As shown in Figure 5B, in mir-29a over-expressed cells, the expression of luciferase was dramatically inhibited (P < 0.01). In contrast with inhibition of mir-29a on wild type 3′-UTR of B-Myb, mir-29a cannot inhibit the luciferase expression (P > 0.05), when the binding site of mir-29a in 3′-UTR of B-Myb was mutated. Consistent with this, in MDA-MB-453 cells that over-expressed Mir-29a, protein level of B-Myb decreased (Figure 5C). Consistently in these cells, the downstream effectors of KU-57788 solubility dmso B-Myb such as learn more cyclin A2 and D1 were also down-regulated by Mir-29a over-expression (Figure 5C). On the contrary, in MCF-10A cells with Mir-29a knockdown, the protein level of B-Myb is dramatically up-regulated (Figure 5D).

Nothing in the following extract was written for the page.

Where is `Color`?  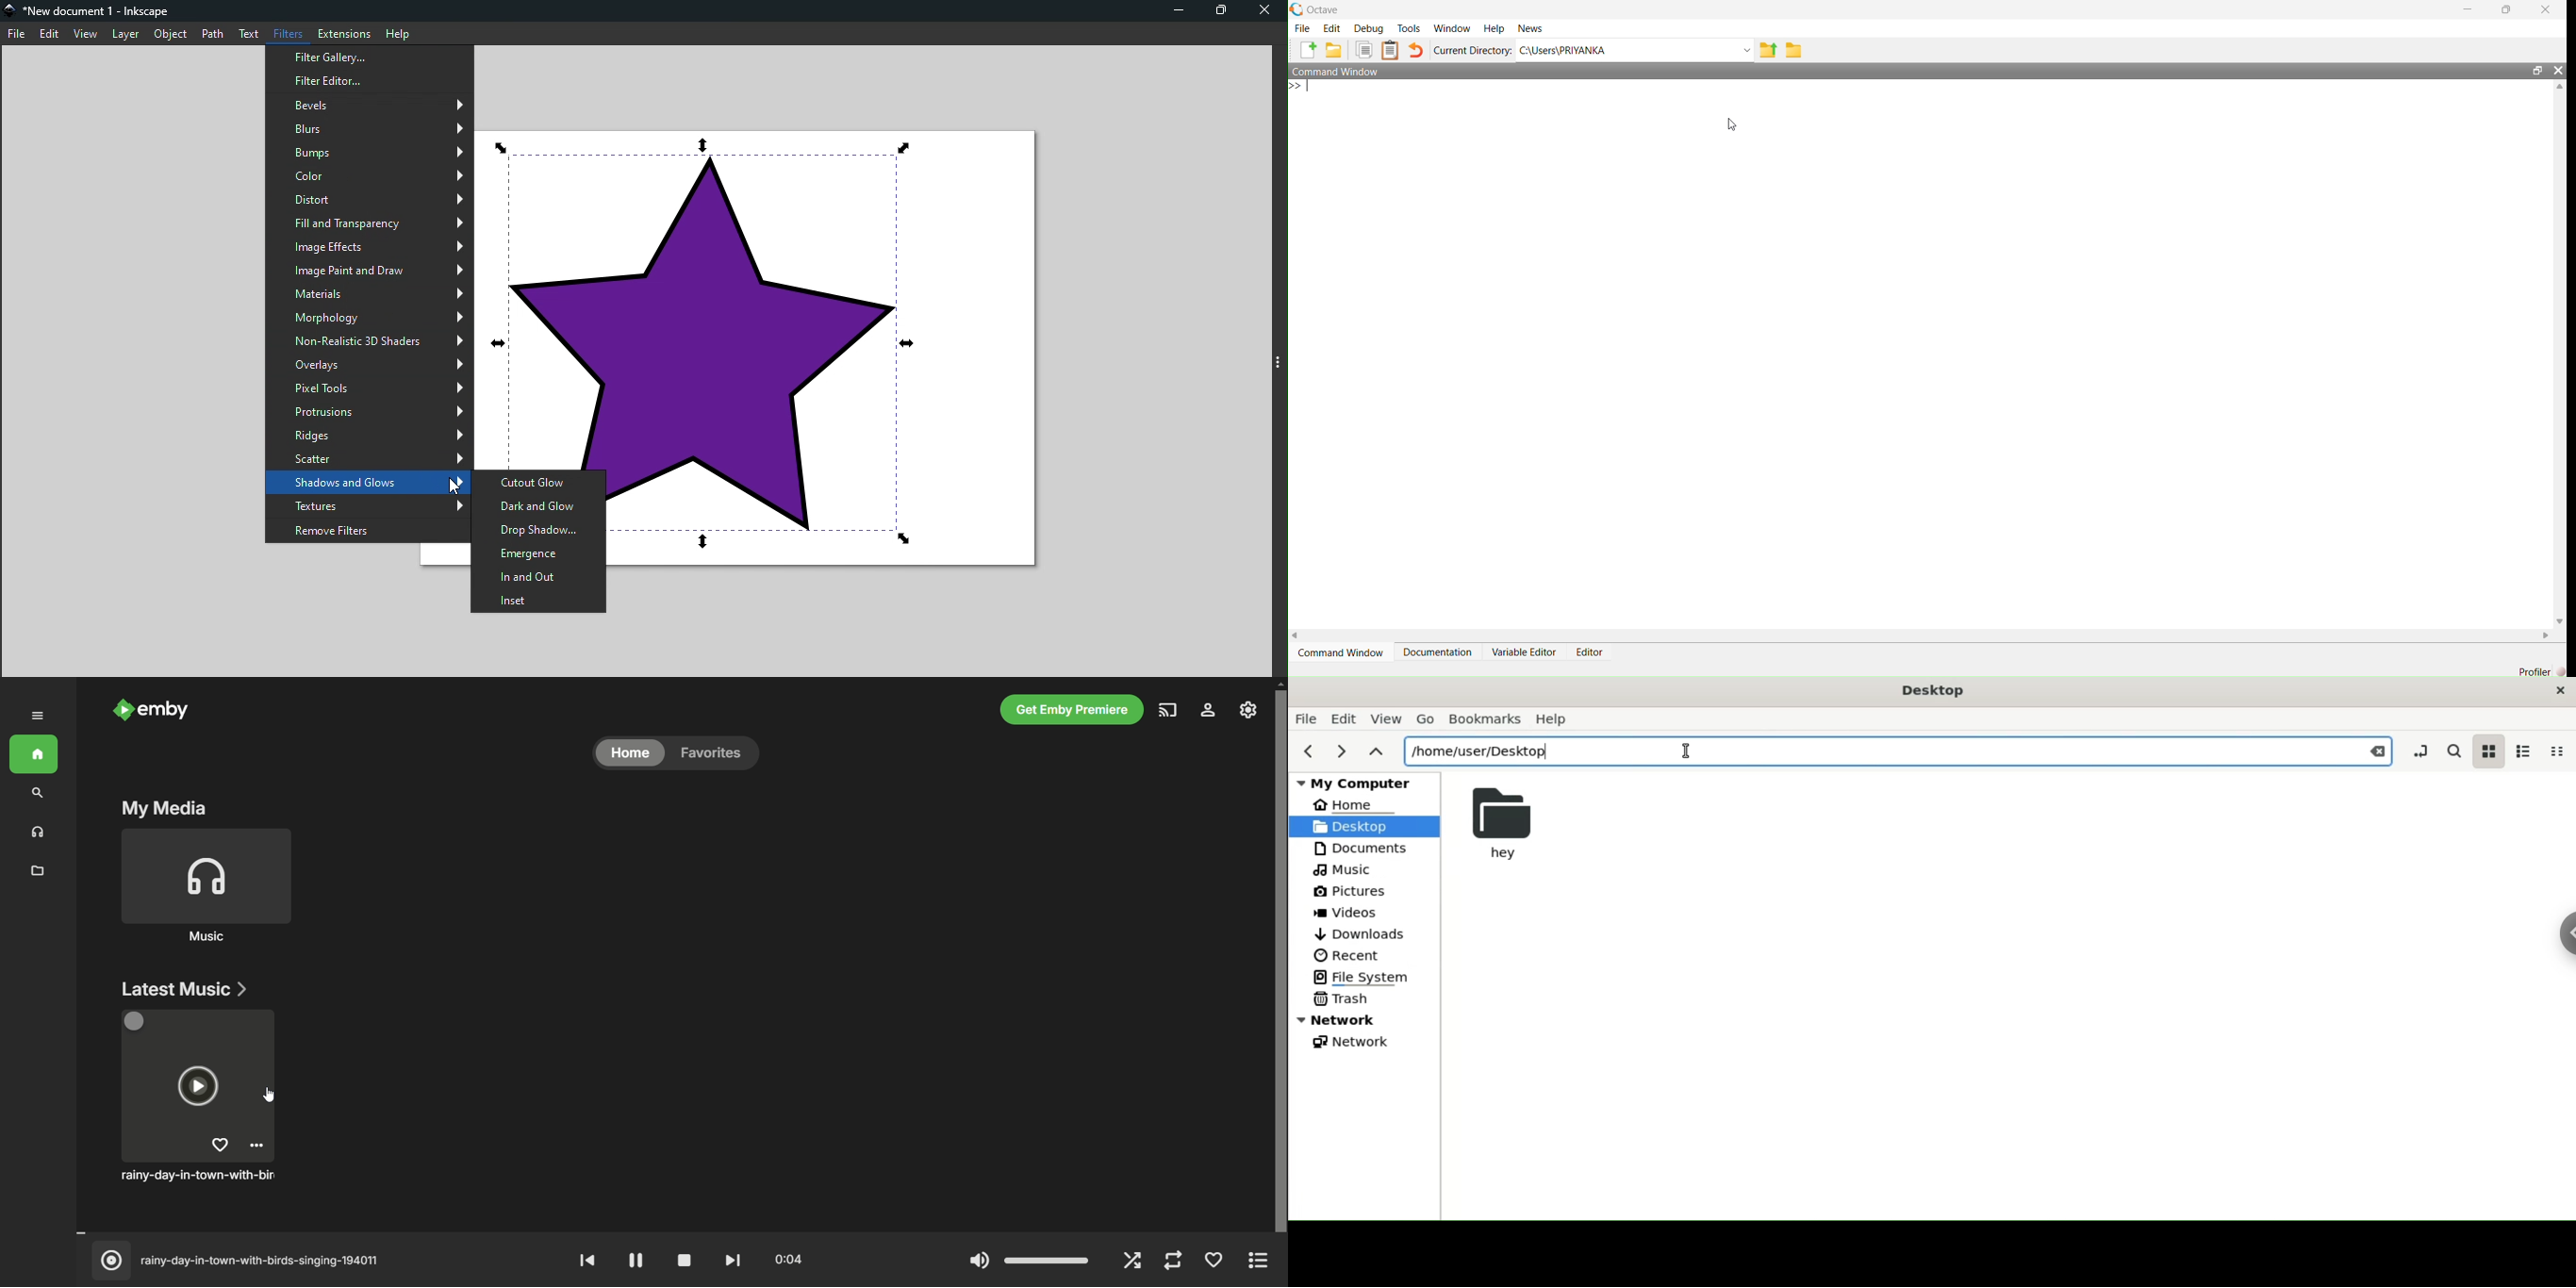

Consistent with an increased level of B-Myb, in MCF-10A cells, levels of Cyclin A2 and D1 were also up-regulated. All these findings suggested that Mir-29a probably regulates cell growth through B-Myb. Figure 5 B-Myb acts as the downstream effector of mir-29a to regulate cell cycle. A, the scheme of the plasmid construction for the luciferase assay. B, relative luciferase activities of the cells (with or without mir-29a
over-expression) transfected with either wild or Nepicastat price mutant 3′-UTR of B-Myb; n = 5, Mean ± SD. C, protein levels of cyclin A2, cyclin D1 and B-Myb in MDA-MB-453 cells with or without mir-29a over-expression. D, protein levels of cyclin A2, cyclin D1 and B-Myb in MCF-10A cells with or without mir-29a knockdown. Discussion As described earlier, the function of Mir-29a in tumorigenesis and metastasis remains controversial. Muniyappa et al. showed that Mir-29a was down-regulated in invasive lung cancer cells and invasive phenotype of cancer cells could be suppressed by ectopic expression of Mir-29a [23]. Study from Xu et al. mafosfamide also showed that expression level of Mir-29a is significantly lower in various
solid tumors [24]. In contrast, Mir-29a is also shown to be up-regulated in certain leukemia cells [25]. In this study, we focused on the role of Mir-29a in breast cancers cells. We showed that expression level of Mir-29a is down-regulated in various breast cancer cells (Figure 2). This data indicates that Mir-29a expression is probably associated with breast cancer. One piece of evidence to support this hypothesis is that over-expression of Mir-29a in breast cancer cells significantly reduce cancer cell growth rate (Figure 3B). Consistent with this result, knockdown of Mir-29a in normal mammary epithelial cells cause higher cell growth rate (Figure 4B). These data strongly suggested Mir-29a inhibited tumorigeneses through suppression of cell growth. We also showed that the inhibitory effect of Mir-29a to breast cancer cells is probably due to its role in arresting cells in G0/G1 cells (Figure 3C-E and 4C-E). Previous studies showed that Mir-29a is able to suppress the expression of tristetraprolin, which is involved in epithelial-to-mesenchymal transition [17].